United States Ambassador Nikki Haley’s remarks last week at the United Nations, after North Korea’s latest missile test, sounded like what a superpower should say: If war comes, “the North Korean regime will be utterly destroyed”. If China doesn’t cut off oil to the Hermit Kingdom, “we can take the oil situation into our own hands”.

It would have been a great speech in 1997. That was when signatories to the nuclear non-proliferation treaty were loath to violate it. It was before North Korea had tested its first nuclear device. It was before the US cut a deal with Iran to overlook its past nuclear transgressions in exchange for a temporary freeze on its nuclear programme and a free pass to test missiles.

In 2017, though, Haley’s warnings and the cruder ones from her boss, President Donald Trump, are disconnected from reality. And here it’s important to remember why the president and his envoys are making threats in the first place. All of this is in the service of a discredited policy to not allow North Korea to obtain a nuclear weapon. The idea has been to threaten, coddle and tempt North Korean leader Kim Jong-un to start negotiations that would lead to him abandoning them.

Well, this is never going to happen. America and its allies have been trying this for about a quarter century, and the North Koreans burn us every time. Now North Korea needs only to perfect a nuclear warhead that can survive re-entry into the atmosphere to have a credible nuclear threat against the US. As Michael Auslin, a fellow in contemporary Asia at the Hoover Institution, told me last week: “That’s only a matter of time. It’s a technical issue at this point. They are going to get it.”

So it’s time for a new approach: Give up. America should never “accept” North Korea as a nuclear weapon state. But it can end the pointless cycles of pressure and negotiation. The North Koreans have used all that posturing to buy time to perfect their nukes, and the Chinese have artfully used that dance to distract us from countering China’s own predations.

And yes, I know “give up” sounds dangerously un-American. Let’s put it another way: Focus on a battle America has not yet lost.

Instead of wasting the resources of an already depleted US State Department on preparing for more talks with representatives of an Asian prison state, America’s diplomats and strategic planners can focus on improving America’s deterrence against North Korea. American diplomacy and military bandwidth can be devoted to countering China’s militarisation of the South China Sea and its broader economic and political strategy to turn America’s Pacific and east Asian allies into vassals of Beijing. In the future, Trump and his diplomats won’t have to spend their meetings with Chinese counterparts, pleading with them to get their client state to behave. That’s China’s problem now. America is developing even better technology to shoot North Korean missiles out of the sky before they land.

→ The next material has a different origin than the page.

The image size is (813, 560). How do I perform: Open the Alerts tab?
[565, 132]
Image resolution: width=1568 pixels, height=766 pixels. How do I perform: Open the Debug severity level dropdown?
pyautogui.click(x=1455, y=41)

Then there’s credibility. It’s true that America would have taken a hit with a “give up” strategy a few years ago. But today North Korea is almost there. Despite Trump’s occasional tweeted threats, it’s hard to believe he will order a pre-emptive strike. Even if he did, it would probably not be all that effective. The fact that North Korea tested its missile last week on a mobile launcher makes it that much more difficult to take out these sites. This says nothing of the risk that the North would retaliate with conventional artillery shells to destroy the capital of South Korea, Seoul.

Besides, nuclear weapons are expensive. Countries already integrated into the global system face penalties and pressure that outlaws like North Korea really don’t. “By acknowledging the reality of North Korea as a nuclear power, it doesn’t automatically mean Zimbabwe wants a nuclear weapon,” Auslin told me. “Those who want nuclear weapons are already trying to get them.”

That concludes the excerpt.